* [Task statement] Your answer should be the number of lines in the listing that hold the string "computer", with no other words.

* [Material provided]
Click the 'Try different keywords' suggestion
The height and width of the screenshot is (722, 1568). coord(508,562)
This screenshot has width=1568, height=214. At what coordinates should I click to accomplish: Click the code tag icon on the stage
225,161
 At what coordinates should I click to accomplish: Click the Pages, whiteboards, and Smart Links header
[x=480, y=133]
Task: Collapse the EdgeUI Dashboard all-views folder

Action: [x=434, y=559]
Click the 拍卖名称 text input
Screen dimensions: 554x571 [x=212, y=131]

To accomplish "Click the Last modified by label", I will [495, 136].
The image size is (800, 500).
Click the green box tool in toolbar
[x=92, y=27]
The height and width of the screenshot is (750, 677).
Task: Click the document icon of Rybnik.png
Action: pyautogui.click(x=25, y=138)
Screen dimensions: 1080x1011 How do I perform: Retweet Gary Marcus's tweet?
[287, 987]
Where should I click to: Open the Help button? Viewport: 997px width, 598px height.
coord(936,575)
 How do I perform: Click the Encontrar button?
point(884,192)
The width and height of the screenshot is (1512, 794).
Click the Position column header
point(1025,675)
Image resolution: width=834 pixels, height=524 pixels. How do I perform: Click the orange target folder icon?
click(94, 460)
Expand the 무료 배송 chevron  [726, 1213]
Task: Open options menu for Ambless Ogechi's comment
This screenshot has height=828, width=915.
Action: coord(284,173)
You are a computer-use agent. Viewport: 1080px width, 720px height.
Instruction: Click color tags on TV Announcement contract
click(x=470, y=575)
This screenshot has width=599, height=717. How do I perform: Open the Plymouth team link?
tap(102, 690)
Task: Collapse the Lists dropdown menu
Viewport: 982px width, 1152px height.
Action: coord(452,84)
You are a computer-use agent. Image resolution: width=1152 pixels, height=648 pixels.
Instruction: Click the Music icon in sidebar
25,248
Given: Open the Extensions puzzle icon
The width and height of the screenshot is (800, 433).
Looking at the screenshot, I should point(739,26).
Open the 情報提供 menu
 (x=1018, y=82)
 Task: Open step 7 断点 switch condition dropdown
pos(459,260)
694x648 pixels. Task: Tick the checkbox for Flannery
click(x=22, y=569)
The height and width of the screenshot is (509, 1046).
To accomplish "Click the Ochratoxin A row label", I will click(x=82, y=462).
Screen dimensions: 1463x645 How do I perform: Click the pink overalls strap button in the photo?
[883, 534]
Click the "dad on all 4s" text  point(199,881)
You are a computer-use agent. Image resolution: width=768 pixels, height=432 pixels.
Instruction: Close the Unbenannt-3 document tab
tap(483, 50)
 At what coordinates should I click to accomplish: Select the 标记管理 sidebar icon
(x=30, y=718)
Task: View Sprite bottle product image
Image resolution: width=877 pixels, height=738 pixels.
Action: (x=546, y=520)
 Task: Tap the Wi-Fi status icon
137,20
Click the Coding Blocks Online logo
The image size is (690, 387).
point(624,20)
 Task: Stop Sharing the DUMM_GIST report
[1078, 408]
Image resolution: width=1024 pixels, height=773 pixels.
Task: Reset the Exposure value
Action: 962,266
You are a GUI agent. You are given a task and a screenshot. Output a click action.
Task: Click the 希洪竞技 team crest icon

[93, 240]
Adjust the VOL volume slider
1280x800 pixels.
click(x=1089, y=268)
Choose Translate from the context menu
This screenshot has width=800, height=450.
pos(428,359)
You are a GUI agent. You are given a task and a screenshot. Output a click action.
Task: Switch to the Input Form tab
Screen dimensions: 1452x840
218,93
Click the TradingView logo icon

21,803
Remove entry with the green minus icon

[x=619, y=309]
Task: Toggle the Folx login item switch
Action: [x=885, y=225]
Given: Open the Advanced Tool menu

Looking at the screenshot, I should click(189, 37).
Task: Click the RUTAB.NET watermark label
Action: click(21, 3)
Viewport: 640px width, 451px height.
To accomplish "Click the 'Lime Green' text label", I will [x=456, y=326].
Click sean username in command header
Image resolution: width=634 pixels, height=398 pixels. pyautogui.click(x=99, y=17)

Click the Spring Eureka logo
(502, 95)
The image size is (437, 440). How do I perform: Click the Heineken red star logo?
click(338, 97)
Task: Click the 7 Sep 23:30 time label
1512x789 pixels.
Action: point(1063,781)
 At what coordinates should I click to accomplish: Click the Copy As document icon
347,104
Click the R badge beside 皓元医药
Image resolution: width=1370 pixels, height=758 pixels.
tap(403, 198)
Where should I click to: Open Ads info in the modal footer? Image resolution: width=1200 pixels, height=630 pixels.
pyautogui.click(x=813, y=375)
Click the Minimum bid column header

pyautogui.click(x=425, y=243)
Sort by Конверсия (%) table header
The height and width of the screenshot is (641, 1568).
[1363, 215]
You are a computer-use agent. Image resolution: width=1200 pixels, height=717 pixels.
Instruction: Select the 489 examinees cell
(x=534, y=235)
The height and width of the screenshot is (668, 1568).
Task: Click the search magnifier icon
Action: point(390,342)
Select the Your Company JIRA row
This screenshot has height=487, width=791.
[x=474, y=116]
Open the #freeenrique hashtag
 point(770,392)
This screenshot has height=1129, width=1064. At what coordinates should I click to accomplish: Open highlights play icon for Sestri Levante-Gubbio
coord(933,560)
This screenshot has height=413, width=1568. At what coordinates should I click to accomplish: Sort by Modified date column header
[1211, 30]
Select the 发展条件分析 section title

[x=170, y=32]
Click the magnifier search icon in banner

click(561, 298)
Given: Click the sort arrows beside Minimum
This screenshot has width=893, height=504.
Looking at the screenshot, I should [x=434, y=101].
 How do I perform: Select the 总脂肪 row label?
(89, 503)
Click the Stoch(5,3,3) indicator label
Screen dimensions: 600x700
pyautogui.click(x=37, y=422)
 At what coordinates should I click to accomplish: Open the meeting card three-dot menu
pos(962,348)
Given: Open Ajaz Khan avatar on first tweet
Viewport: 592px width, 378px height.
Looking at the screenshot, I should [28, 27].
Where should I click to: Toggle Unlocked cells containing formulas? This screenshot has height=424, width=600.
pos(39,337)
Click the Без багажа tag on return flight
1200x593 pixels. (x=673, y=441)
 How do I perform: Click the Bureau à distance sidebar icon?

* [The answer] 4